The President of OSI is the chief executive officer of the organization and a member of the Board. In addition to the normal duties of a Board member, his responsibilities include the following:
Provide thought and policy leadership. The Board disposes on policy, and it has been our tradition to be open to creative suggestions from the community, but it is specifically the President's job to develop and propose initiatives in the service of OSI's mission.
Speak for OSI in critical rapid-response situations (e.g. when we must respond to some development within a news cycle and there is no realistic prospect that a quorum of the Board can be assembled).
More generally, the President has principal responsibility (either personally or through his delegates) for communicating OSI's policies and decisions to the rest of the world.
Management of operations, including engagement and dismissal of staff. The President, as chief executive officer, is OSI's ranking manager under the Board. He reports to the Board, but all staff report to him.
The Vice-President is the deputy executive officer of OSI.
The Vice-President wields executive authority when the President is unavailable, or (as with the President) in immediate response to a crisis, or as otherwise delegated to him by the President.
The Vice-President performs the duties of Treasurer and Secretary if no non-executive officers have been appointed to those roles.
While it is not a requirement of the job, we have a tradition that the Vice-President organizes meetings.
The Treasurer is a non-executive officer of OSI, appointed by the Board.
The Treasurer's job is to manage OSI's bank account. He shares with the executive officers signature authority over that account.
The Treasurer's duty includes reporting regularly to the Board on the state of OSI's finances.
The Secretary is a non-executive officer of OSI, appointed by the Board.
The Secretary's job is to keep minutes of Board meetings, and to publish them in the customary and appropriate ways required by law.
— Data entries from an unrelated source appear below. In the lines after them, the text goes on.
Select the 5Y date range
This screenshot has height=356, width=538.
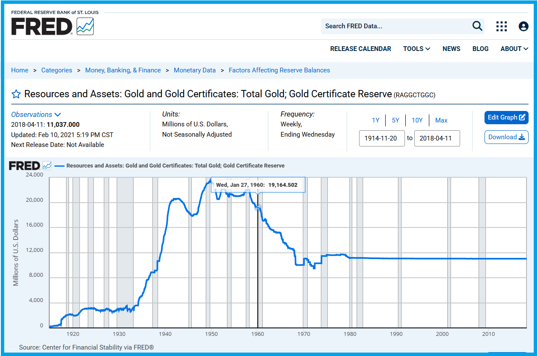(395, 120)
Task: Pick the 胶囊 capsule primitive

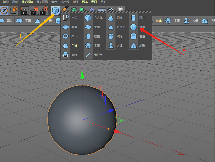Action: point(88,36)
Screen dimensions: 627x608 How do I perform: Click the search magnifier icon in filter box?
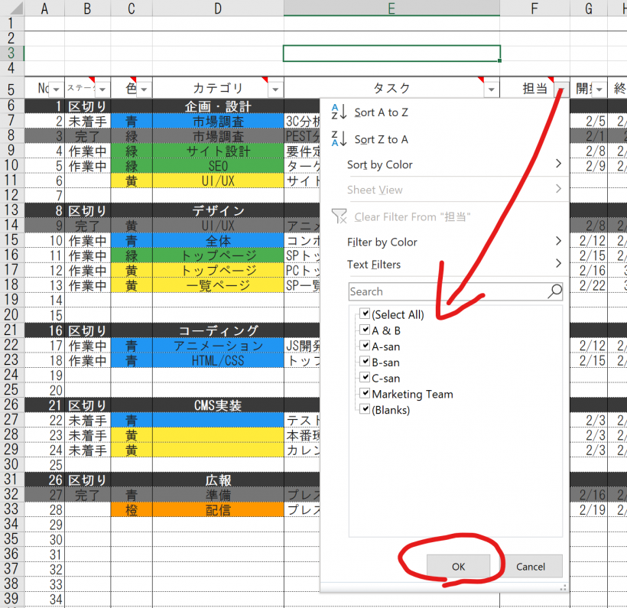click(554, 291)
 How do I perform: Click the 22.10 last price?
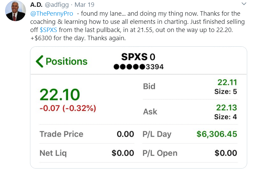point(60,94)
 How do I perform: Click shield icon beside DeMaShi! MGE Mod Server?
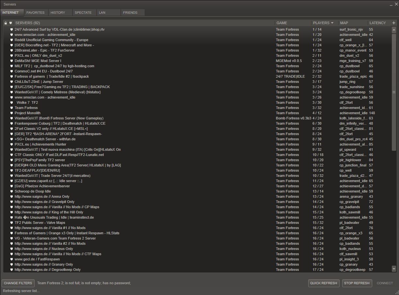tap(11, 61)
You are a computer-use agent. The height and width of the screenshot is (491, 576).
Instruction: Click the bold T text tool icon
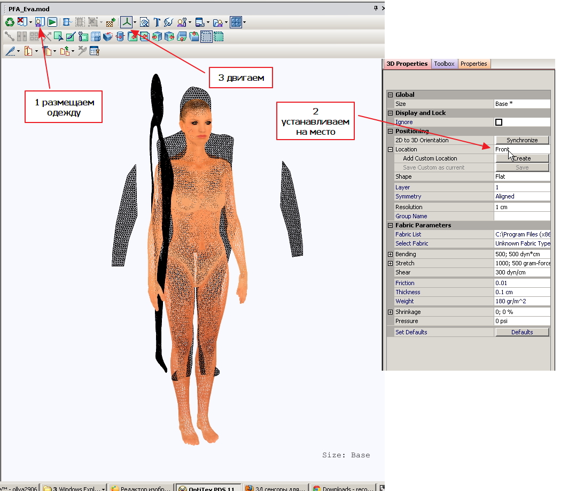coord(157,22)
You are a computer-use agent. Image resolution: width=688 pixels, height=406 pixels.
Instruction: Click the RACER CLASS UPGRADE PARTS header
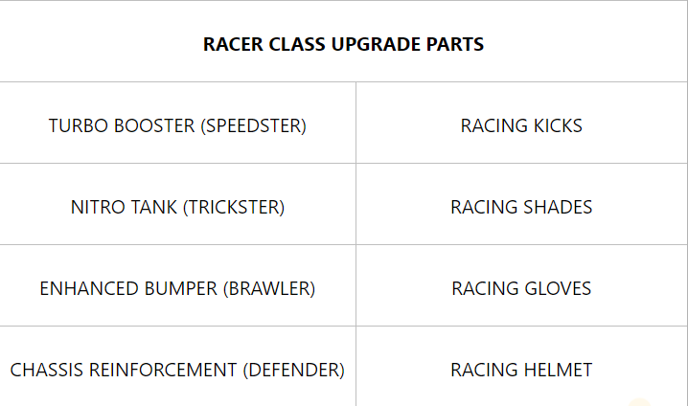[x=343, y=44]

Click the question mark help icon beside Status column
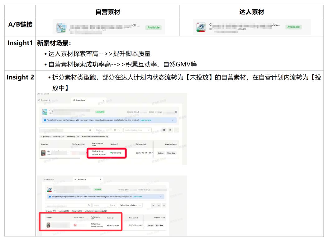click(x=117, y=144)
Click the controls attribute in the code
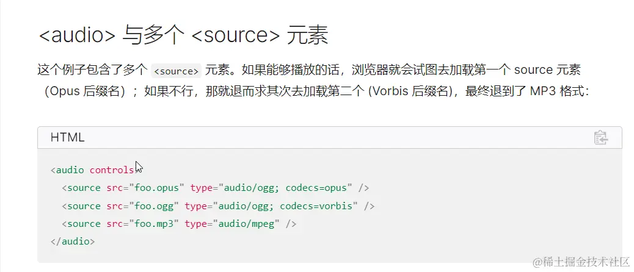Image resolution: width=634 pixels, height=272 pixels. (x=112, y=170)
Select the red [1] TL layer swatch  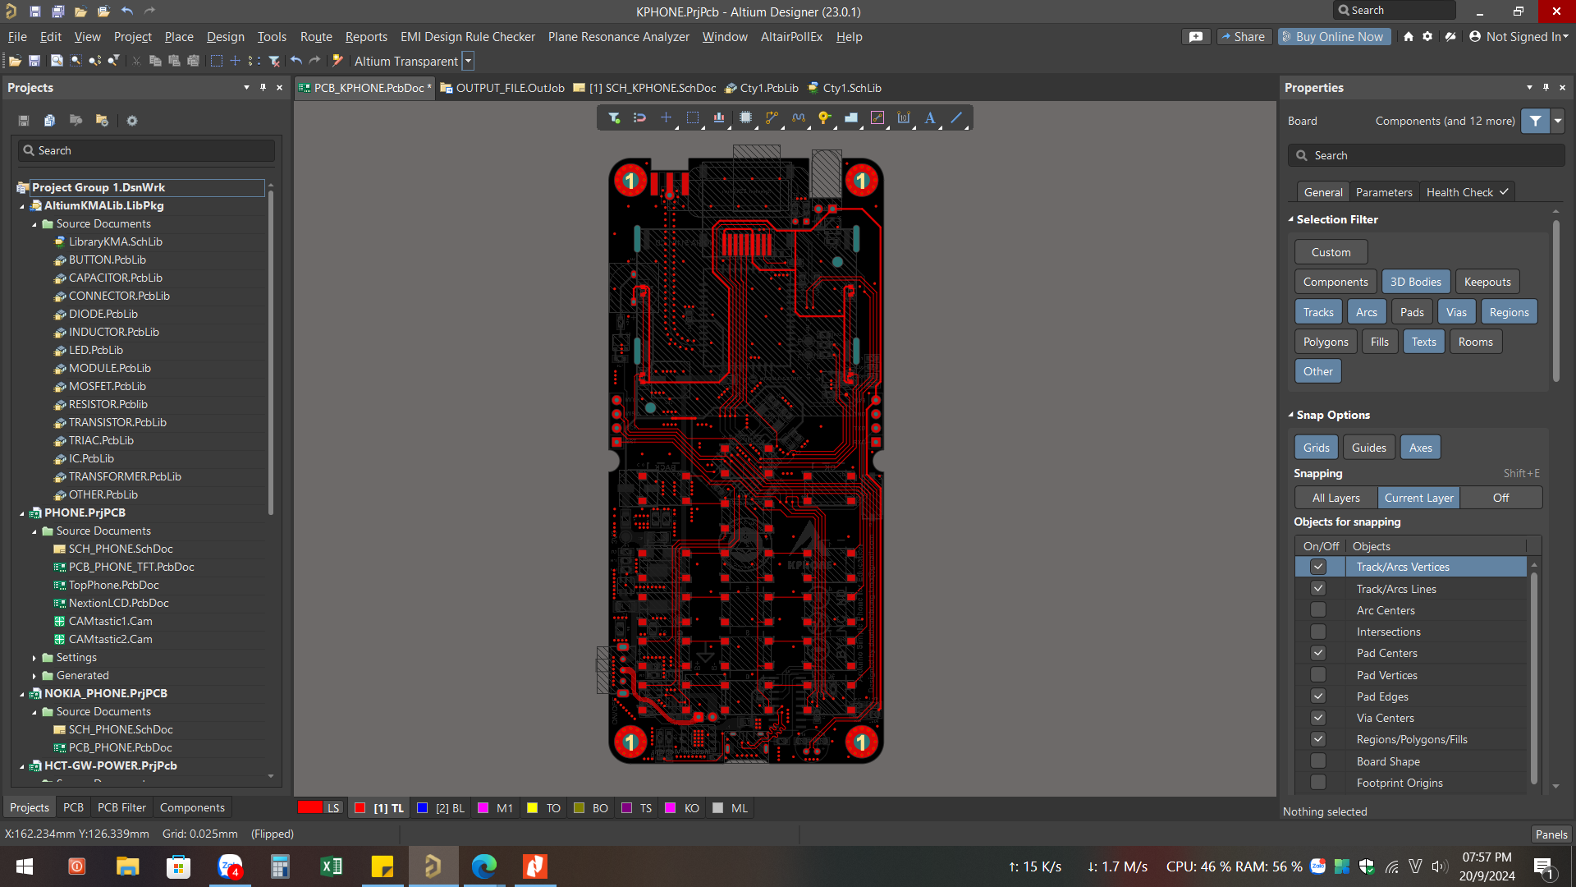point(360,808)
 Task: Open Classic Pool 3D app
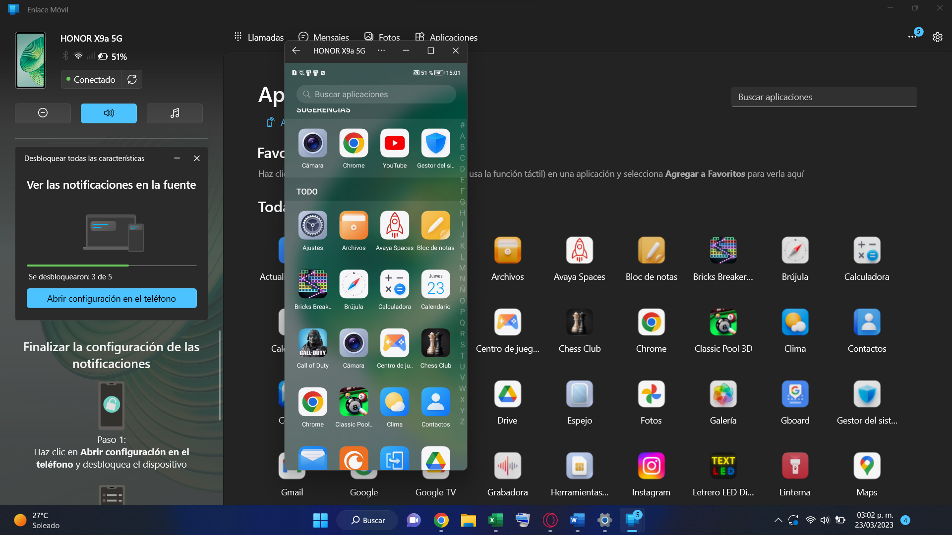coord(723,322)
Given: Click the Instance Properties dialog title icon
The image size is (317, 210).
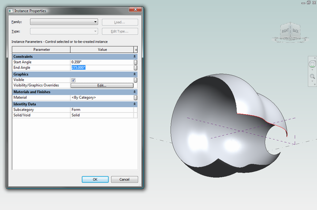Looking at the screenshot, I should pyautogui.click(x=10, y=11).
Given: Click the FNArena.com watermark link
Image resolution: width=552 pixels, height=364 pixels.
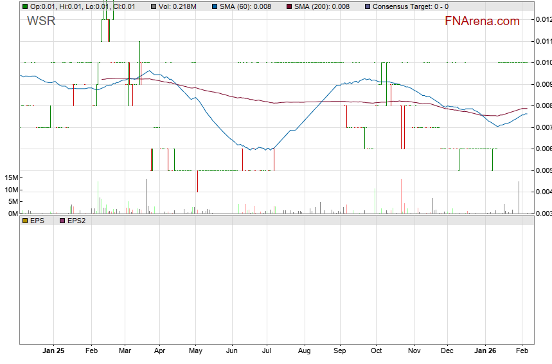Looking at the screenshot, I should pyautogui.click(x=482, y=21).
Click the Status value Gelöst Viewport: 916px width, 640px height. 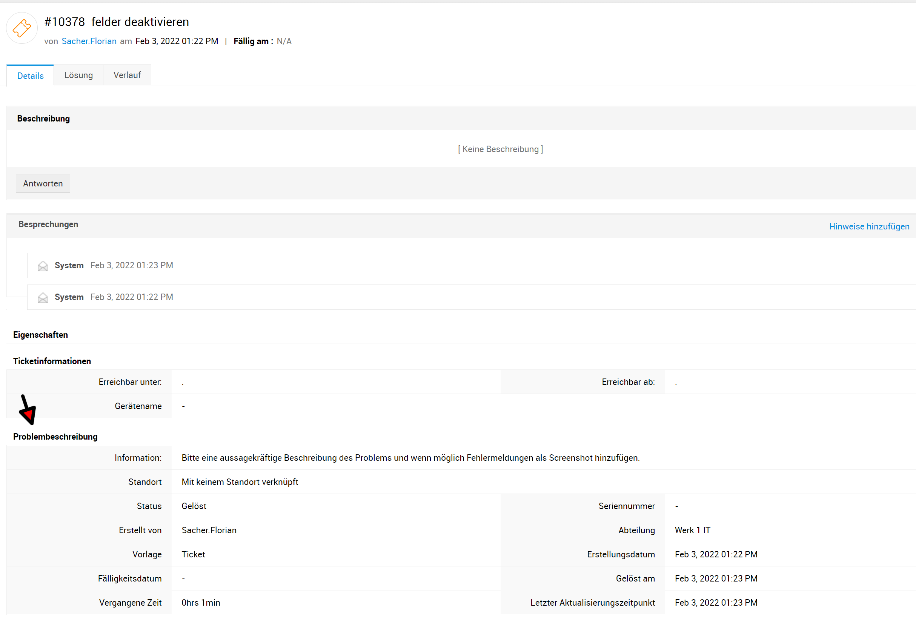194,506
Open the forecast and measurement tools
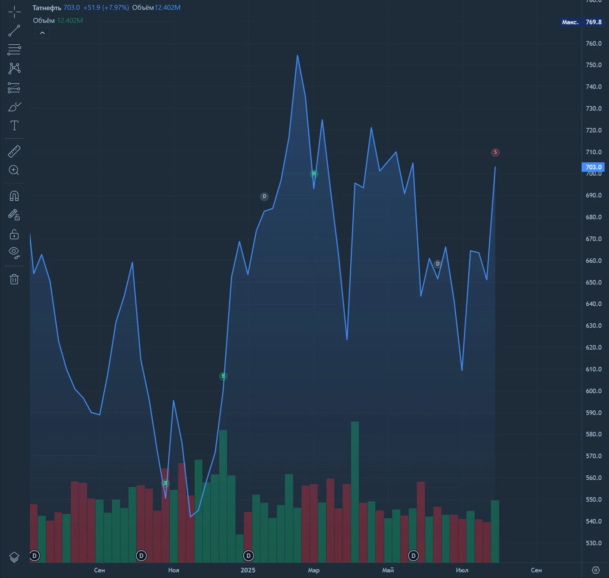The width and height of the screenshot is (609, 578). click(x=14, y=87)
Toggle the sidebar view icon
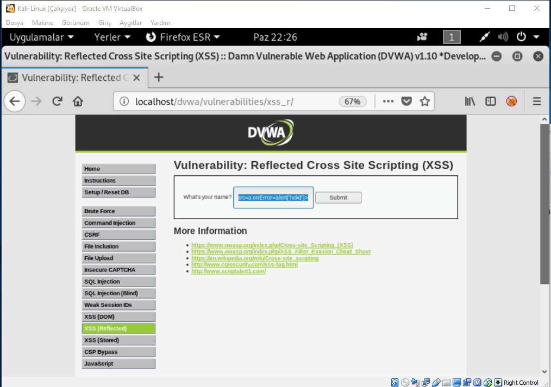 point(491,101)
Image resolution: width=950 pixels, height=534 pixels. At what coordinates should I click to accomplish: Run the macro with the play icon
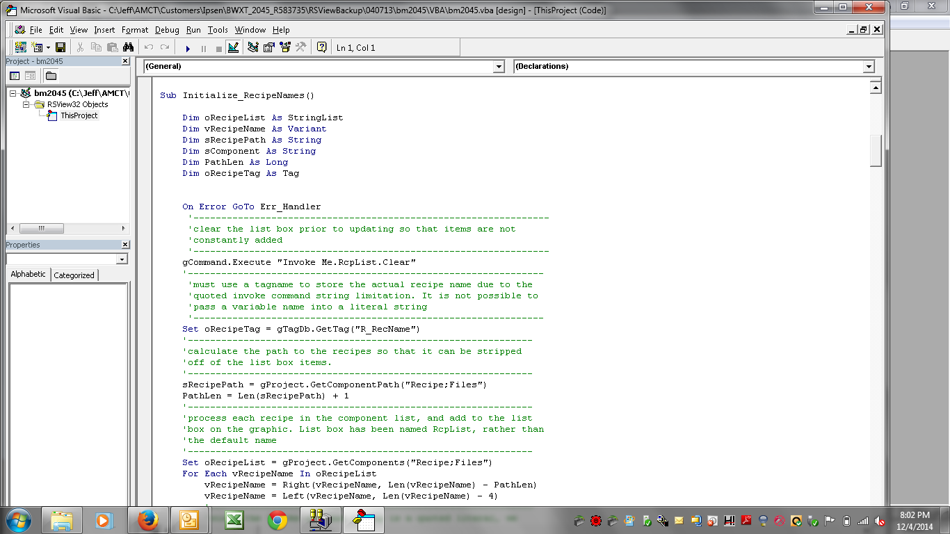tap(188, 48)
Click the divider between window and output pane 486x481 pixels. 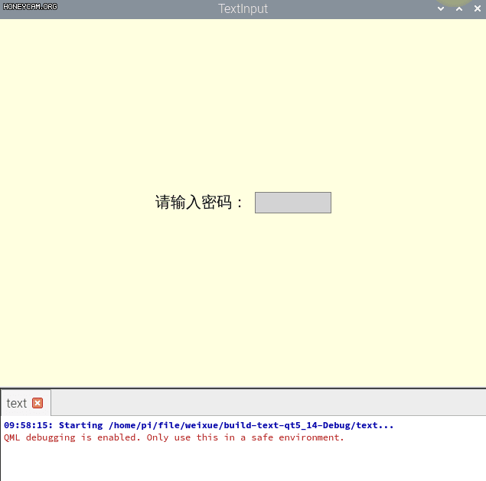243,388
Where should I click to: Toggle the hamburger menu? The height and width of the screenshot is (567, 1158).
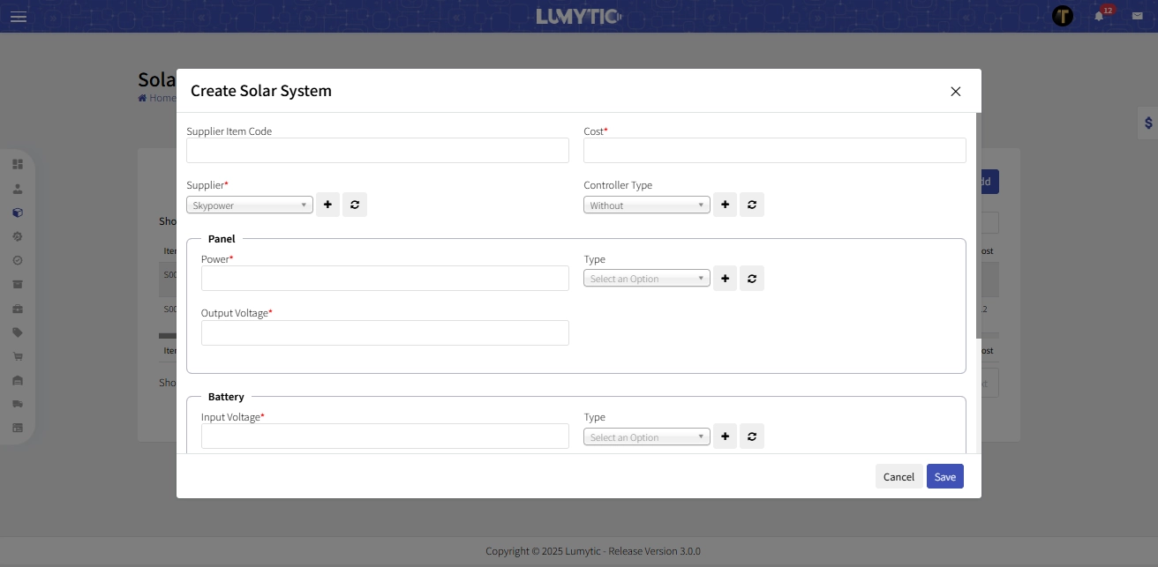19,17
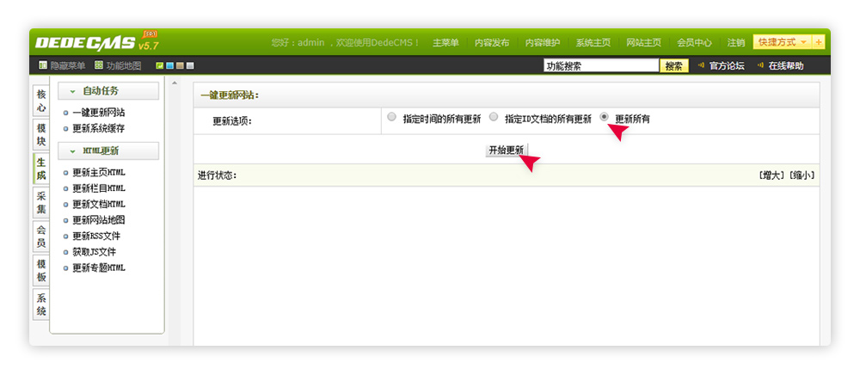Open 官方论坛 via its speaker icon

tap(702, 65)
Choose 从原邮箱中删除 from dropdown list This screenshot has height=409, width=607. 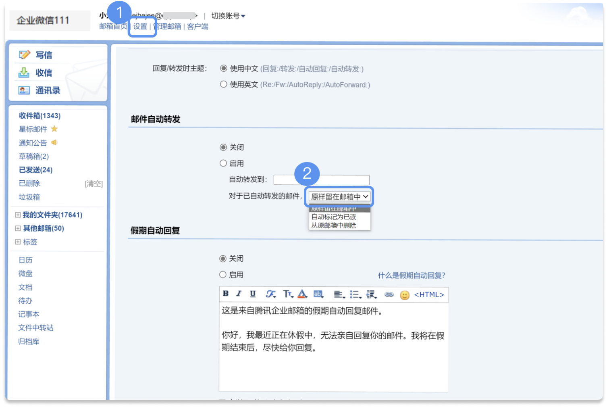coord(334,225)
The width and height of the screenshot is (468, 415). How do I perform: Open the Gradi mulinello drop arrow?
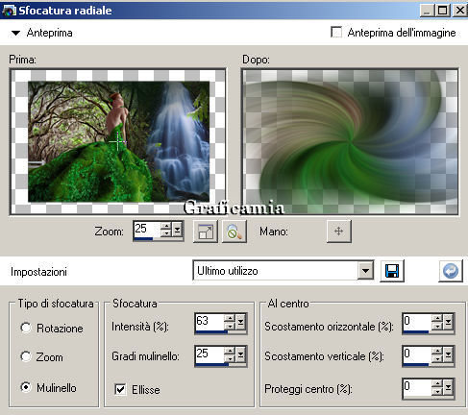click(240, 354)
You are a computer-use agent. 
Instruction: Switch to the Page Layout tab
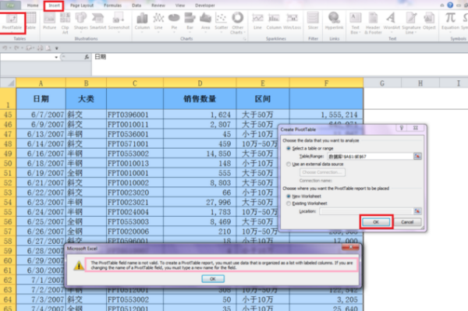[x=82, y=5]
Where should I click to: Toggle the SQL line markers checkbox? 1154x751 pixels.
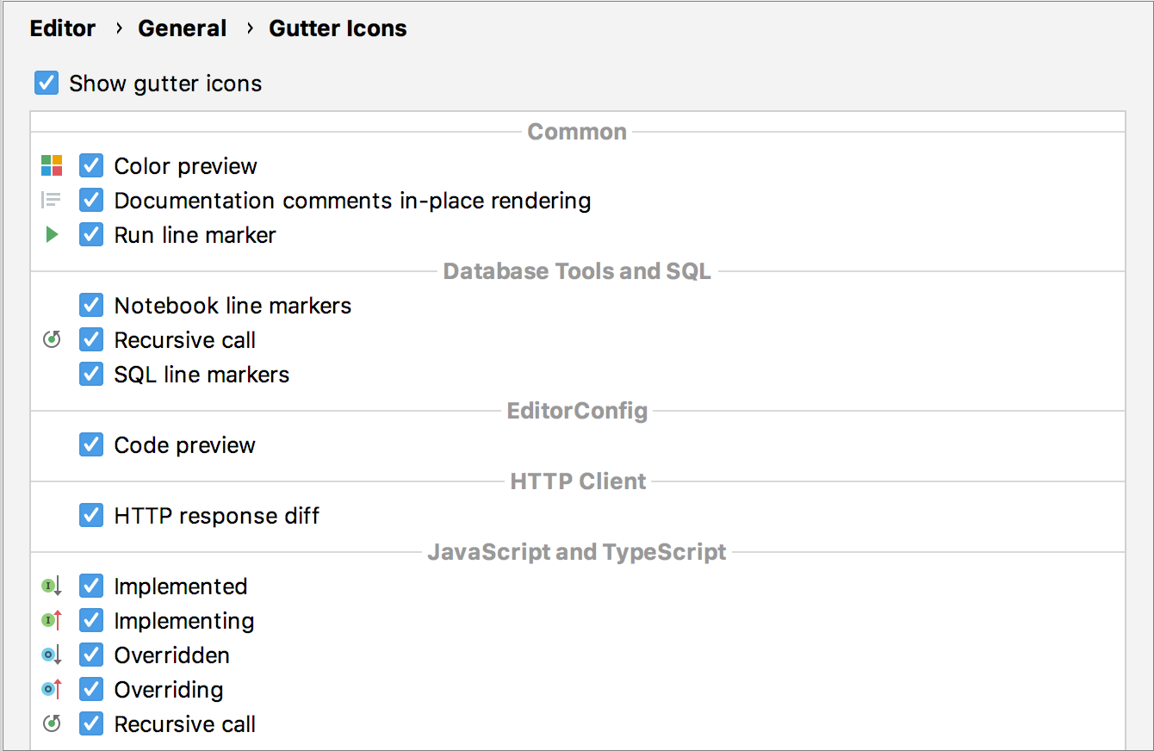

Staff positions are created and abolished by majority vote of board members.
Staff positions are filled and emptied by executive decision.
Staff members report to the executive, or to the executive's delegate (a specific board member designated by the President or Vice-President).
Staff members who fail to perform tasks assigned to them by the executive officers are subject to termination by the executive officers.
The general counsel is a staff member. His duties include:
Advising the executives (and, on express invitation, the Board) on legal issues relating to the OSI's mission, operations, and policy.
Filing the legally required paperwork to maintain OSI's 501(c)3 status.
Representing OSI in legal matters, or arranging representation by qualified outside counsel and liaising with them.
The webmaster's duties include:
Publishing on the OSI website such materials as the executive officers direct.
General maintainence of the website, including periodic stale-link audits and first-line responses to user feedback.
Bringing to the executive officers' attention materials that are suitable for publication or linking on the website.
Digesting user feedback and forwarding recommendations to the executive officers.
The webmaster is specifically granted leeway and encouragement to find and link materials relevant to the OSI mission without having to check every emendation with the executive officers.
From time to time, the Board may authorize a special project. An area director is a staff member appointed by an executive officer to oversee that special project. An area director designation will be appropriate when the project is a more or less self-contained whole and can be run independently of OSI's other operations.
Area directors have responsibilities negotiated on a project-by-project with the executive officer they report to. Usually this will include reporting to that executive on a regular basis.
Currently there is one area director, for the Open Source Awards, John Graham-Cummings. There may be more in the future.